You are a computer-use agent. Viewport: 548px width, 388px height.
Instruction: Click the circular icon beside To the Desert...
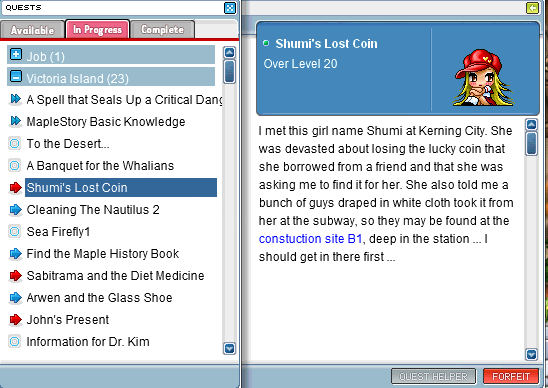pos(15,143)
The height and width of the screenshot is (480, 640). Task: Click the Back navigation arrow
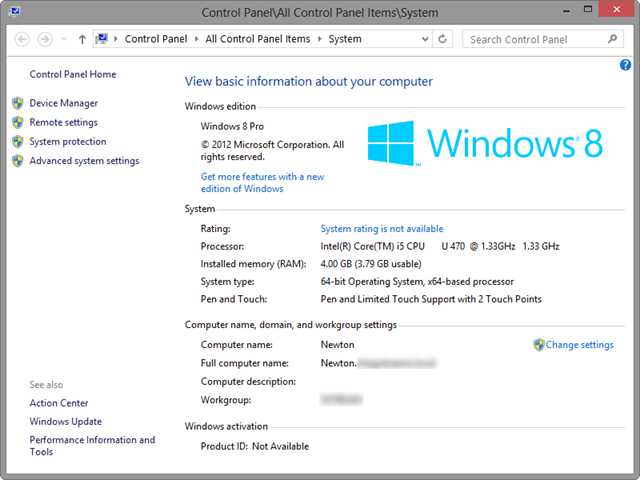pyautogui.click(x=21, y=39)
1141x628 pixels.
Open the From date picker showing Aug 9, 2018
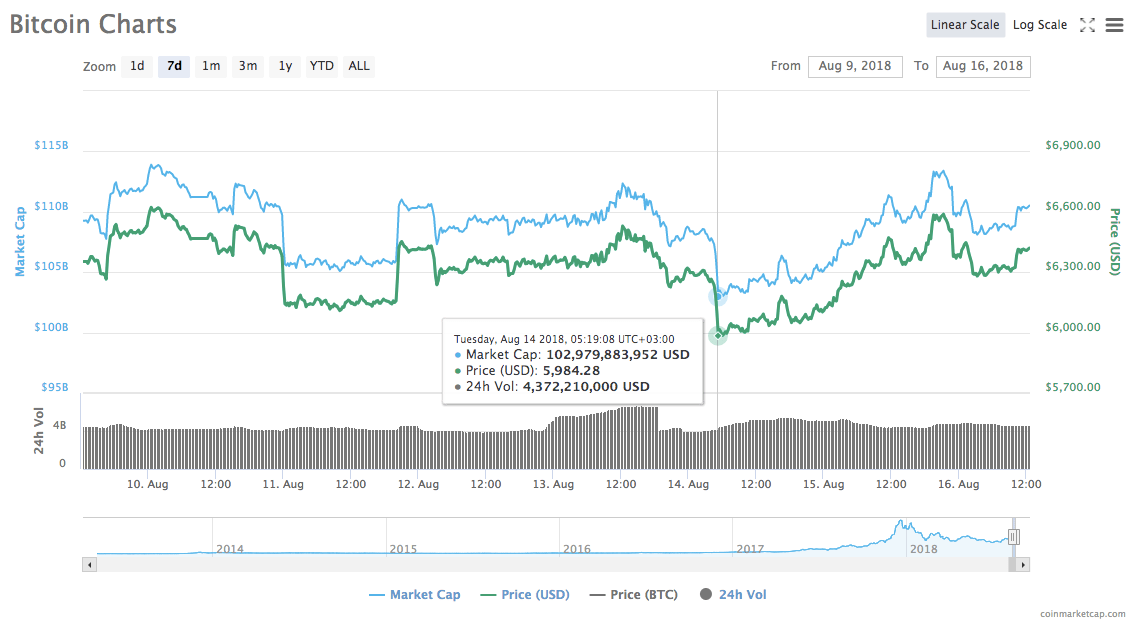pyautogui.click(x=855, y=66)
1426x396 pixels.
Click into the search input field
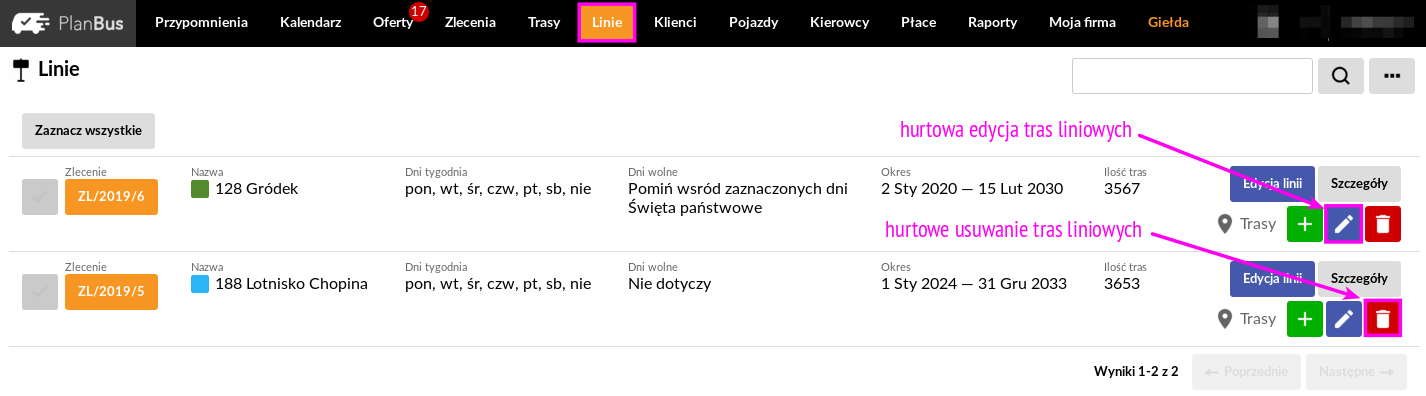(1192, 75)
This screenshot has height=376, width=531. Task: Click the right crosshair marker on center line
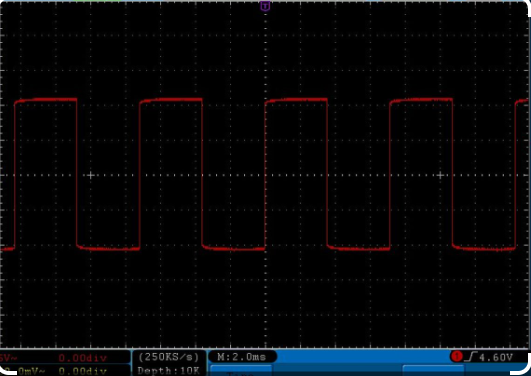pos(440,175)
•••
Problem — Give back, word for word, the lines from the one containing "The height and" through the last line of the listing above; include both ends and exclude the pictures.

Solution for this exercise —
The height and width of the screenshot is (480, 640). Task: Click the Back navigation arrow
pyautogui.click(x=21, y=39)
1141x628 pixels.
Open the From date picker showing Aug 9, 2018
pyautogui.click(x=855, y=66)
1426x396 pixels.
Click into the search input field
(1192, 75)
This screenshot has height=376, width=531. Task: Click the right crosshair marker on center line
pos(440,175)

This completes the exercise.